Con Dos Huevos não esgotou o assunto. “Como muitas expressões ficaram de fora”, continua Guerrier, “decidimos fazer uma segunda compilação de expressões típicas e divertidas, Cagando Leches (Cagando leites)”. Mais uma vez a literalidade das imagens traz um elemento que perturba e incita ao riso.

"Me parece que as expressões da linguagem coloquial em castelhano são muito mais cruas e contundentes”

“Meu objetivo nesse trabalho era ser muito literal”, explica David Sánchez, “tentar não ser engraçado ou fazer caricaturas, embora seja verdade que o tom das ilustrações é mais humorístico”.

Mas, o que diferencia essas expressões das de outras línguas? Será que os espanhóis são mais irreverentes que os franceses ou os ingleses, idiomas em que Cagando Leches explica todas as expressões que apresenta? Resposta curta: sim.

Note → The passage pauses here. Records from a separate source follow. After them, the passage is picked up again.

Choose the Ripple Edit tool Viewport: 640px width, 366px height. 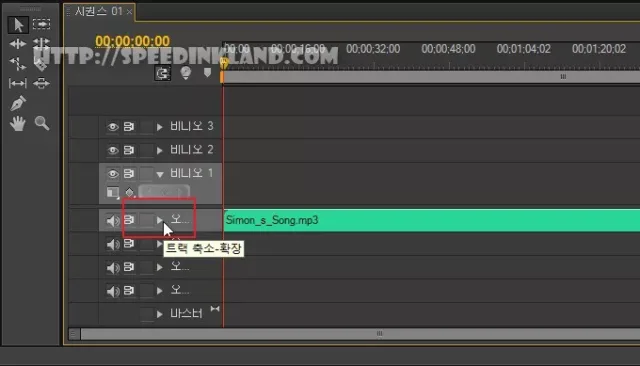(x=18, y=44)

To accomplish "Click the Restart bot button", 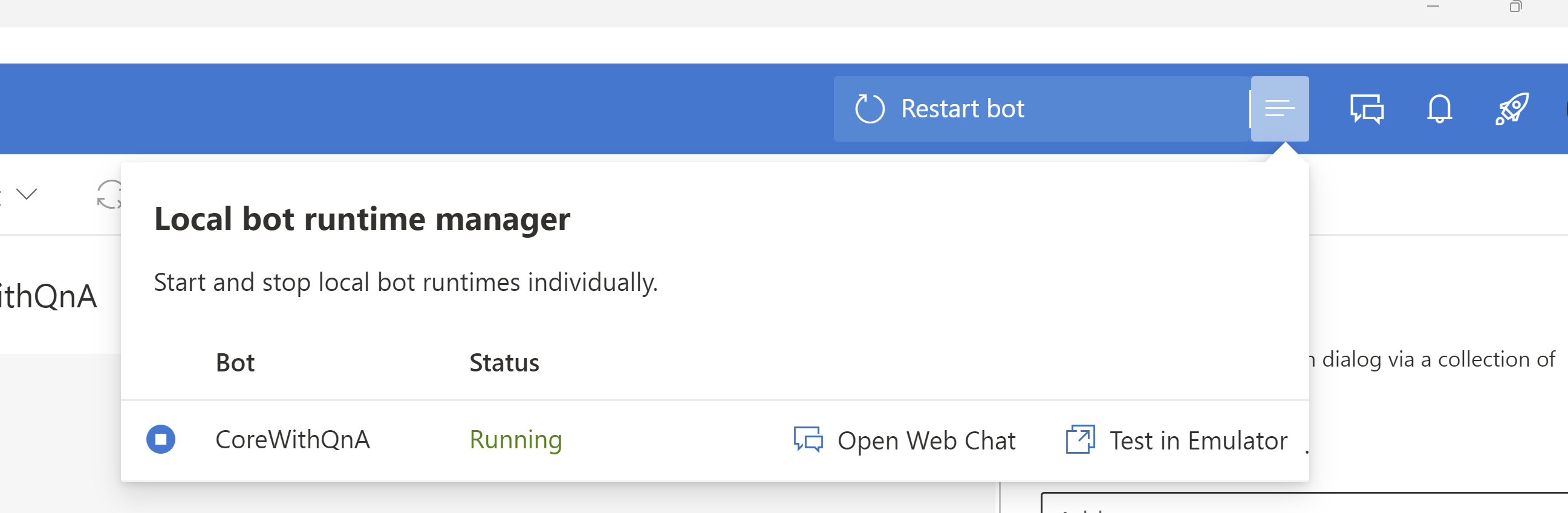I will 963,108.
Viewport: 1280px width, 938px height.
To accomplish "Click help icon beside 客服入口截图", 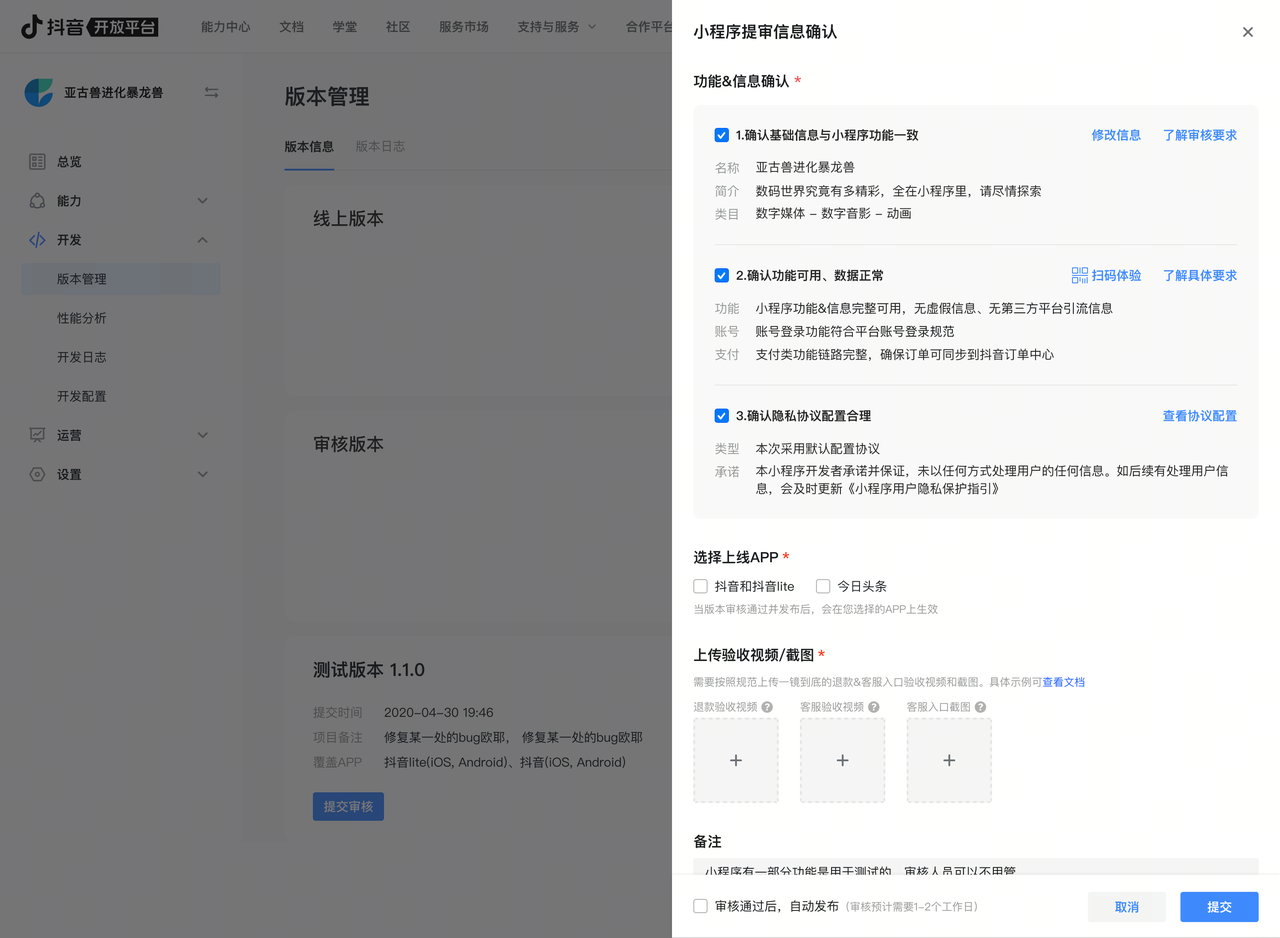I will [980, 707].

“Cada idioma tem suas expressões feitas”, diz Héloïse, tipo “it’s raining cats and dogs” (está chovendo gatos e cães) em inglês, ou “construire des châteaux en Espagne” (construir castelos na Espanha) em francês, mas me parece que as expressões da linguagem coloquial em castelhano são muito mais cruas e contundentes”. “Além disso”, continua, “me chamou muito a atenção que muitas expressões se relacionem com o escatológico, a comida e a religião. Creio que as expressões populares dizem muito sobre uma cultura, seus tabus e obsessões”. Pense nisso na próxima vez que eles disserem coisas como “hostias como panes” (hóstias como pães) ou “cágate lorito” (cague-se papagaio).

Outra qualidade de Cagando Leches é descobrir mediante a distância as imagens estranhas ou tortuosas que foram construídas de forma natural e coletiva no castelhano. “Chamou-me a atenção o lado surrealista, quase inquietante que podiam assumir algumas palavras tomadas ao pé da letra, diz Héloïse. É o caso de expressões como “los cojones de corbata” (os culhões de gravata) ou a já mencionada “pollas en vinagre” (cacetes ao vinagre), uma das favoritas da coautora: “É verdade que essa expressão soa muito mal, mas na realidade não tem nada a ver com os genitais masculinos!”.

“No tengo el chichi para farolillos”  significa literalmente “minha vagina não está para lanternas”

Efetivamente, essas “pollas” designam uma ave, a galinha jovem, que se prepara em escabeche em algumas regiões da Espanha. Mas mesmo aqui os autores se defrontaram com alguma limitação; há uma expressão intraduzível em imagens. “No tengo el chichi para farolillos”, conta David, expressão que significa algo como “este não é o momento adequado para isso”, mas que literalmente significa “minha vagina não está para lanternas”.

“A verdade é que eu não encontrei uma maneira de ilustrar isso que me convencesse, e olhe que eu me esforcei, pois era uma expressão que Héloïse queria no livro”. Já deu para perceber : às vezes os espanhóis criam imagens verbais que são irreproduzíveis.